Date: May 17, 2012 | Shawn Herbig | News | Comments Off on 5 Things Your Retail Customers Want You to Know

Whether you own a restaurant, a retail store, or even just a gas station, your customers have certain expectations about you and what they want from you. Based on the research we have done for our retail customers, these are five common expectations that most customers share.

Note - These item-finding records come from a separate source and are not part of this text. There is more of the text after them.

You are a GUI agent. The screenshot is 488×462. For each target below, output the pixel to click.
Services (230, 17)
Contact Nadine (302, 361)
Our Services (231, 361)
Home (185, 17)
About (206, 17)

"Scan It" self-checkout kiosk at Gia...

  • It’s about the experience, not just the product. In this day and age, you can buy just about anything, sometimes even cheaper, on the Internet. But part of the reason people go to stores particularly local stores and specialty stores is to have the shopping experience. They want it to be clean, well-lit, and pleasant. If you can enhance the experience and give the customer a great feeling as they walk back out the door, your chances of return business grow exponentially.
  • Make it easy to buy. This isn’t limited to “we take Visa, MC, and American Express” it includes everything that touches the customer. From parking, getting in the door, shopping hours, and in-store organization, it has to be easy to fit an interaction with you into their lives. The hassle factor is a huge and it will keep customers out of your store.
  • There are many other options out there. Customers come to you for a reason. If the customer is in your door, they’ve already made at least a partial decision to shop with you. They could have gone somewhere else but chose your store instead. Welcome them and make them feel wanted. If you have a niche shop, then your expertise is valuable and will make customers want to come to you, not just because of products or price, but for the transfer of knowledge and help. But you have to make the experience enjoyable for the customer to learn. See our first point above.
  • Everything in the retail experience counts. If you own a retail store, and have the best and widest selection available. But a lot of your product are kept in the back of the store, the staff is subpar or unfriendly, customers have to navigate though messy aisles, then it will hamper customers’ motivation to come to you, no matter how good your selection is.
  • Customers are not alike. If you own a music shop you need to know that all musicians aren’t the same…a drummer is a different personality than a clarinet player, the rocker is different from the jazz musician. The customers know their own differentiating factors, and if you can learn those differences and adapt and cater to various types of customers, providing them a customized shopping based on their needs, you’ll certainly certainly be one step ahead of your competition..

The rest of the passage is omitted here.